Despite his humble, team-first attitude, Lynch is becoming the face of the California football program. He is on the cover of the media guide, the schedule card, and the fan guide, and of course, he has a website, Marshawn10.com. Despite not requesting any of this, Lynch has accepted the responsibility.
"Marshawn has matured quite a bit," head coach Jeff Tedford said. "He has never been one to embrace the media and the limelight. He loves to have fun, but he has figured out that at some level, football becomes a business."
As Lynch opens up to the media and as more and more people have become aware of his amazing talents on the gridiron, the 20-year old Oakland native has become a top candidate for the coveted Heisman Trophy. He has appeared on countless preseason magazine covers, handled multiple features on ESPN and sat down for a seemingly endless line of interview for stories in newspapers and nearly every major sports website. Maybe the most impressive sign of his growing recognition was a much talked about four-page centerfold in Sports Illustrated.

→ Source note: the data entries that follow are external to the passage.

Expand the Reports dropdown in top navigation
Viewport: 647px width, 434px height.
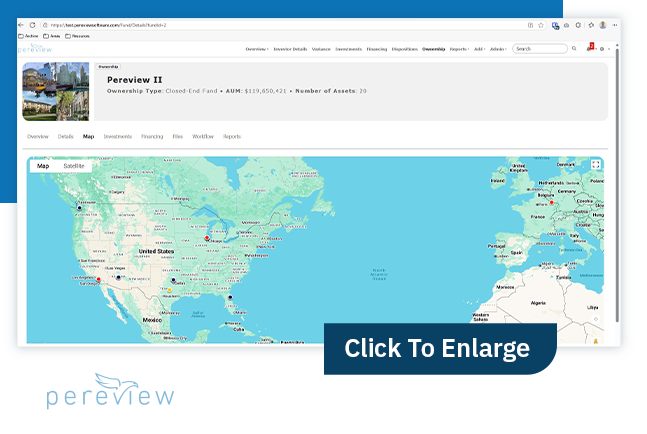pyautogui.click(x=460, y=48)
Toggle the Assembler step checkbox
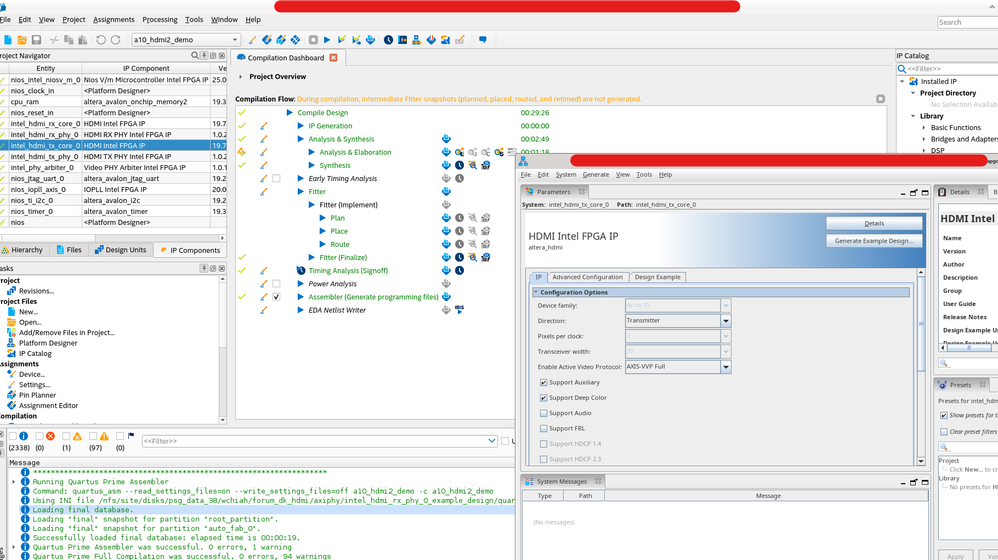The width and height of the screenshot is (998, 560). (276, 297)
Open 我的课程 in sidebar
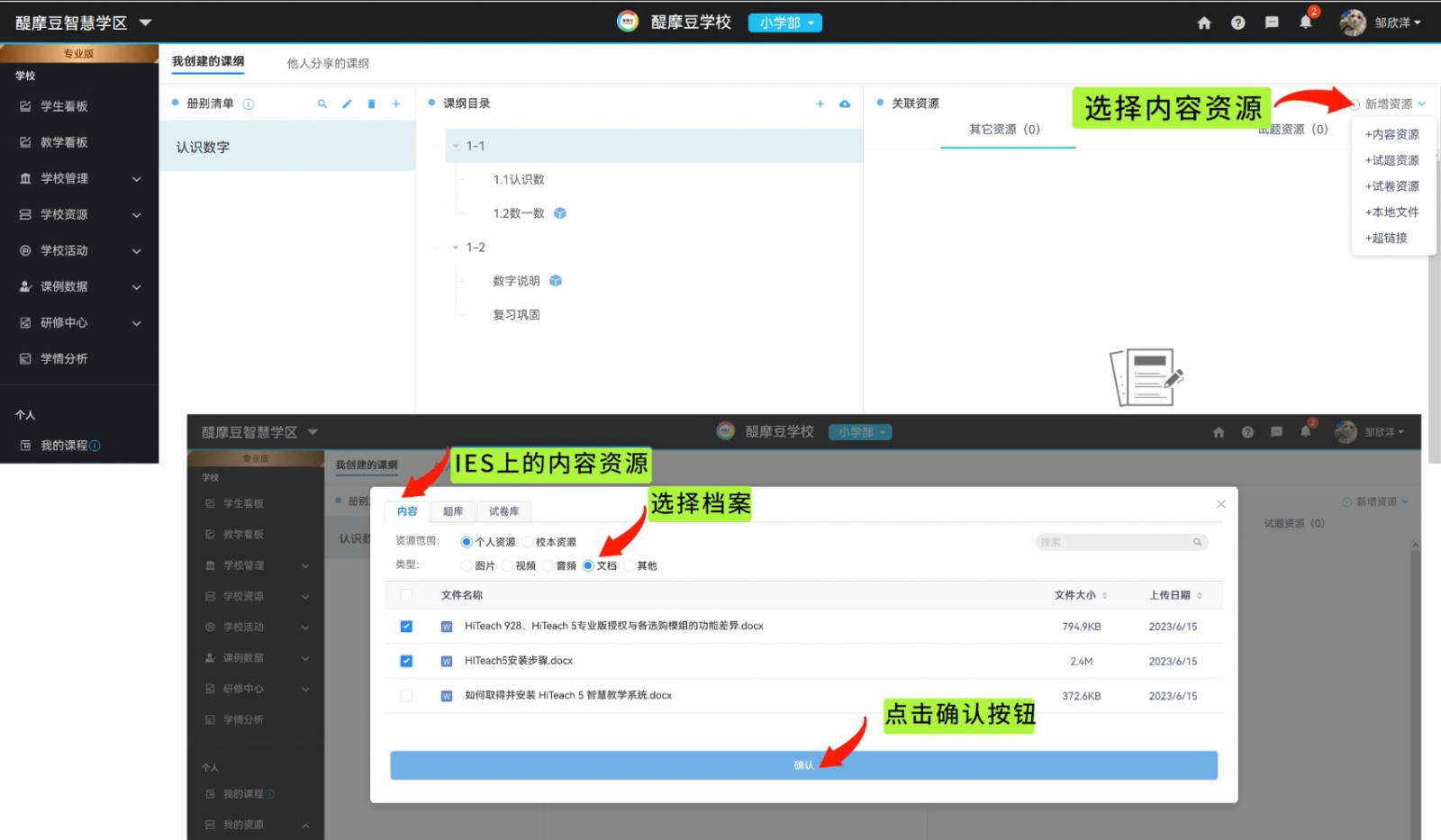This screenshot has height=840, width=1441. click(x=63, y=446)
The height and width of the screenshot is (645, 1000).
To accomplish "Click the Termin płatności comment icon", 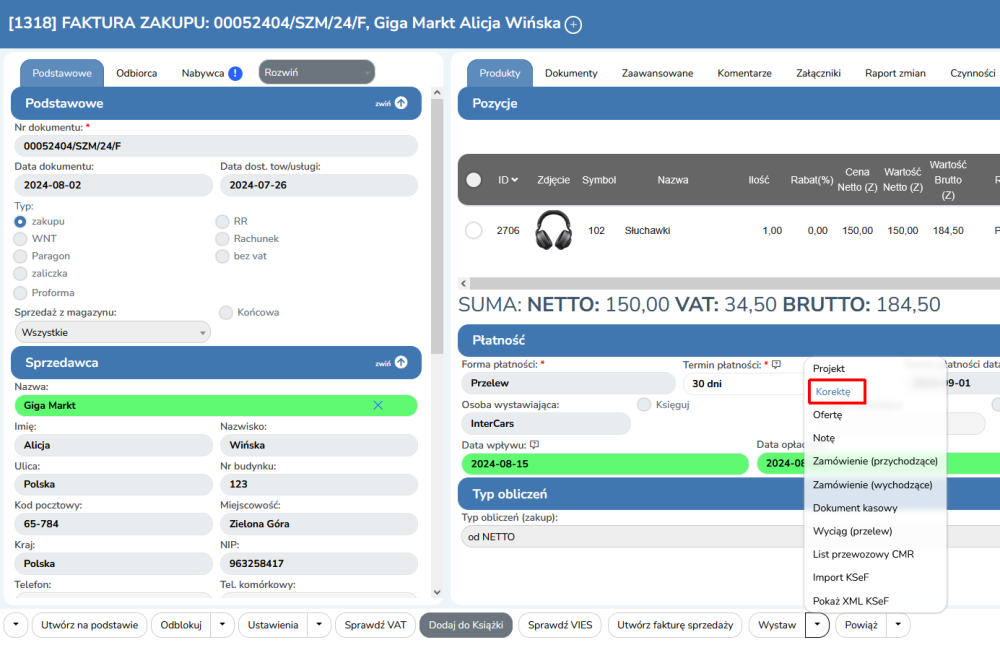I will 776,365.
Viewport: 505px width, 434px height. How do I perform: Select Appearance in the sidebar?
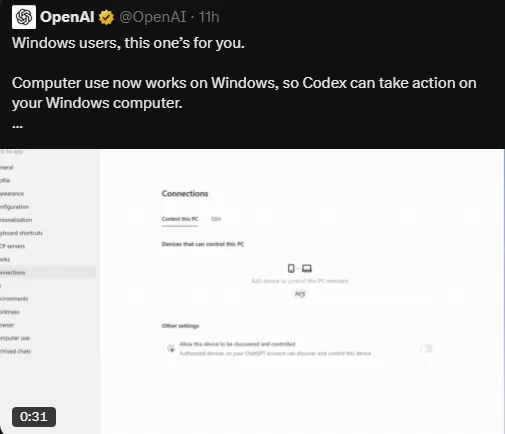click(x=12, y=194)
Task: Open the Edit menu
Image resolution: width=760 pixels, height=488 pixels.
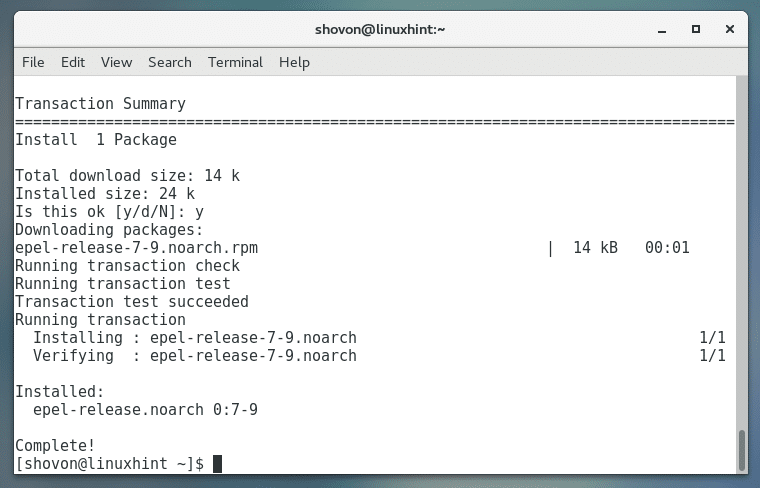Action: point(73,62)
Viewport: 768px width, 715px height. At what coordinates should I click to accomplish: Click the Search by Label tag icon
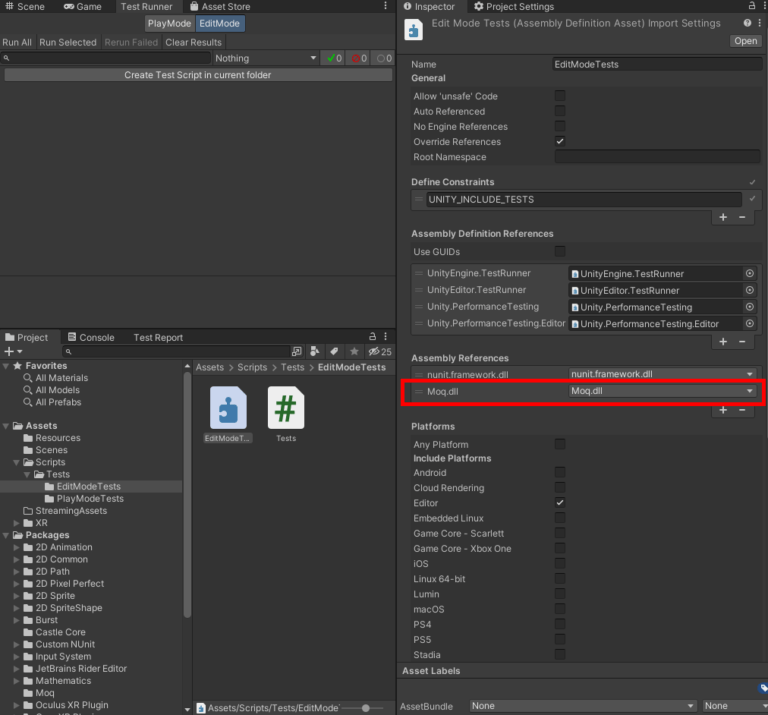coord(334,352)
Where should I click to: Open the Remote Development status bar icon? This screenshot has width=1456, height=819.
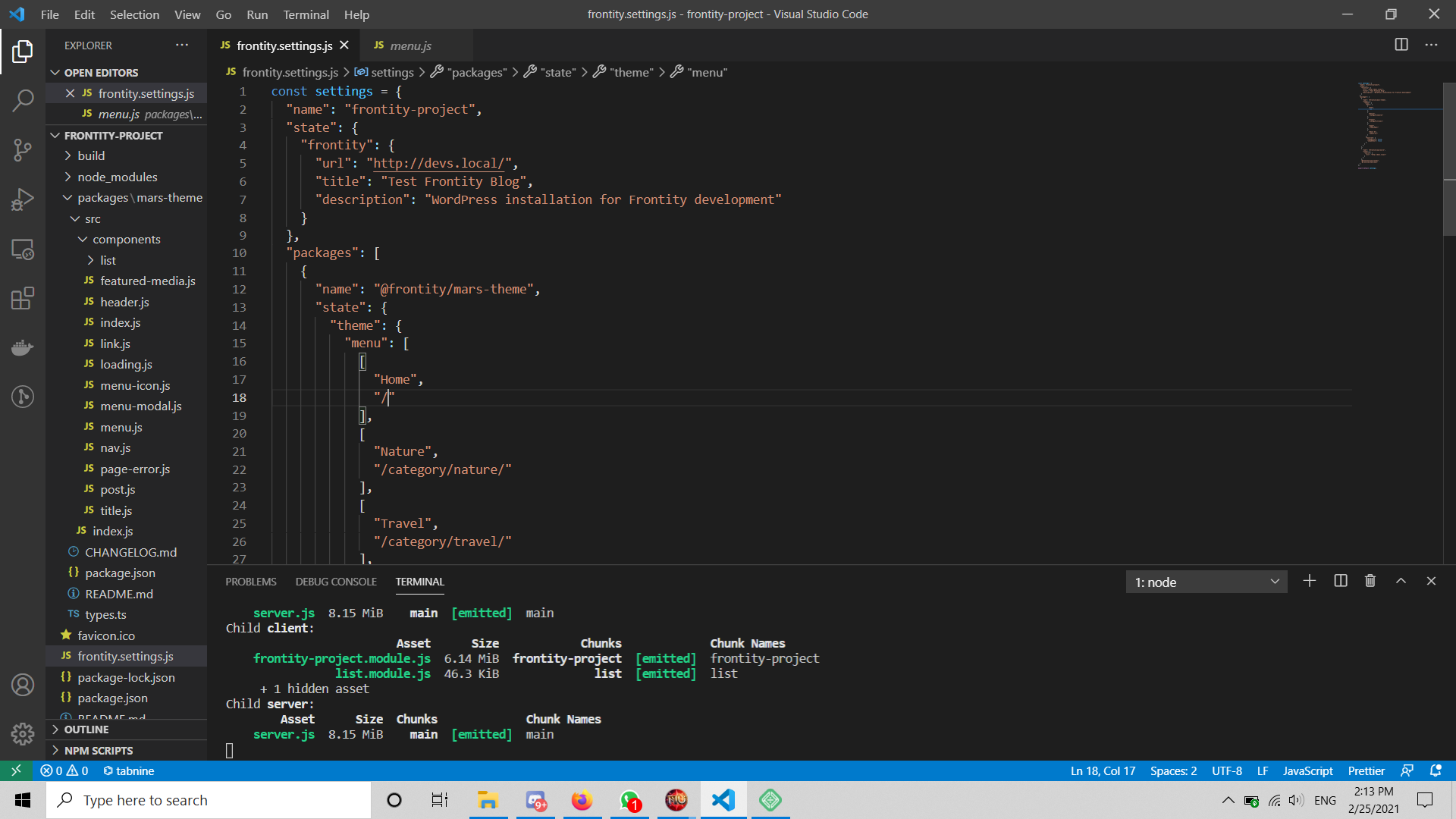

"I like to do interviews when they allow me to sit down and do them with my cousins or some of my other teammates," he said. "But it's kind of weird; I never get asked how I am feeling as a person, people just ask me as a `Heisman dude.'"
Yet through all of the attention and accolades, Lynch's most likely response to any request from the media? "Why do they want to talk to me?" He doesn't want to talk, he wants to have fun, enjoy time with his family and play football...most of all, play football.